Driving the news: That wide variety — Republicans and Democrats, ranchers and hippies, road builders and tree huggers — has been on display at an ongoing summit in Orlando to plan the corridor's future.
- The grand unifier: It benefits everyone to protect, connect and conserve a network of wild green spaces running the length of Florida, like the veins in your arm.
Context: Just a few years ago, a meeting to try to protect more than 40% of the state's green spaces from roads and development wouldn't have drawn a diverse crowd.
Yes, but: Now there's a sense of urgency, and it's not just due to climate change.
- 900 people move to Florida every day. That rapid population growth alongside poor environmental stewardship has jeopardized the fresh water supply and entire species of wildlife.
- Wilderness is bought and clearcut for housing developments and new roads daily, and experts have said the damage could be irreparable in 10 years.
What they're saying: "This cuts across party lines," Florida House Speaker Designate Paul Renner (R-Palm Coast), a lawyer and retired U.S. Navy Commander, said in opening remarks at the summit. "The leadership is going to make [completing the corridor] a reality."
- Ranchers are working with scientists to study water management and wildlife. Republicans are voting to spend tax dollars to protect land from development.
- Even the Florida Department of Transportation rep talked at the summit about building roads holistically, with animal underpasses and environmental mitigation.
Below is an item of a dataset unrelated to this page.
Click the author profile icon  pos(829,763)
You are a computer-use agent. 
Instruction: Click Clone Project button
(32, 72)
Flashback: Last year, Gov. Ron DeSantis signed a law that created a blueprint for connecting the state's parks and preserves by buying available land and establishing conservation easements on working lands such as farms and ranches.
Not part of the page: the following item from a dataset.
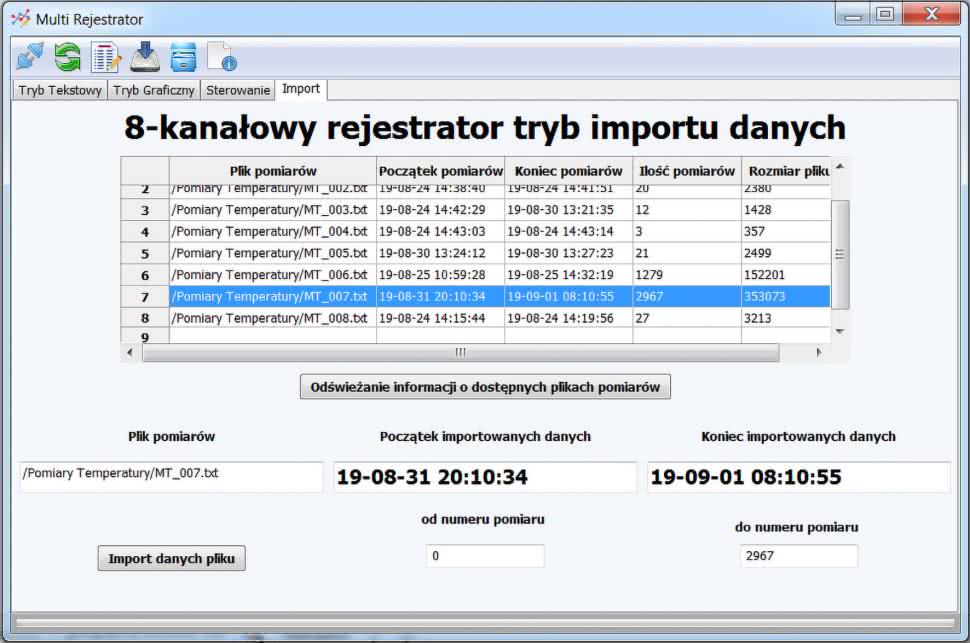Open the document edit list icon
The height and width of the screenshot is (643, 970).
click(106, 57)
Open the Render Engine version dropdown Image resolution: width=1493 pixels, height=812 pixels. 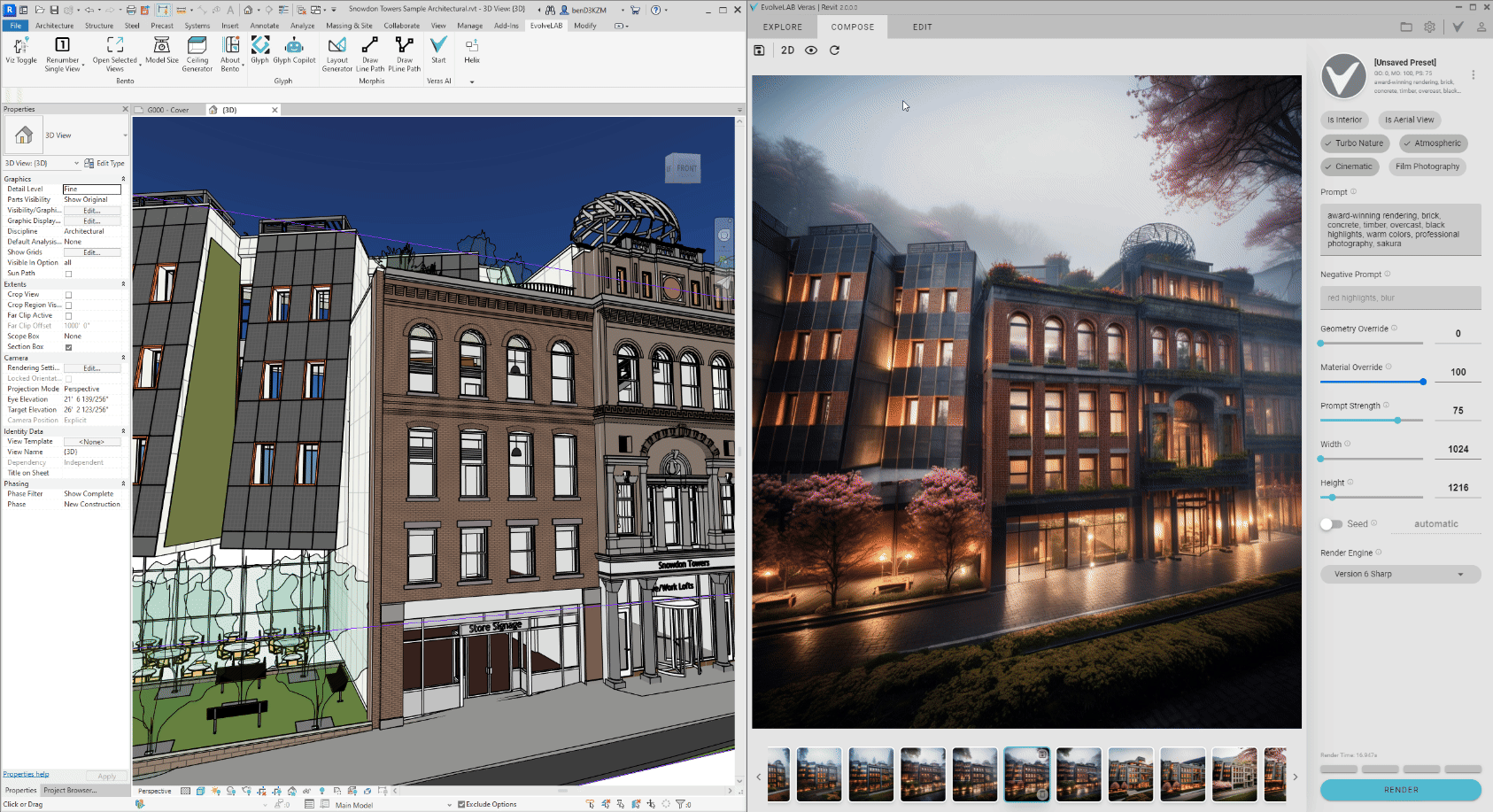[1400, 574]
- The idea, in planning for years, is to piece together safe corridors over which migrating wild animals can roam. The state has already approved acquiring 36,445 additional acres.
Our thought bubble: A few things have helped the Florida Wildlife Corridor find quick success.
- Leadership. He'll humbly push the attention away, but National Geographic photographer Carlton Ward Jr., who founded the Florida Wildlife Corridor project in 2010, brings together people from all walks with passion and earnest dealing.
- Narrative. Ward's jaw-dropping Florida images certainly help, but the creative team behind the corridor is sharp at spreading the word — from taking reporters on corridor excursions to hosting screenings of corridor documentaries across the state.
What's next: 900,000 acres of important connecting greenbelts across the state are at risk of development by 2030, so leaders are looking for ways to secure and protect some 10,000 acres from development every month.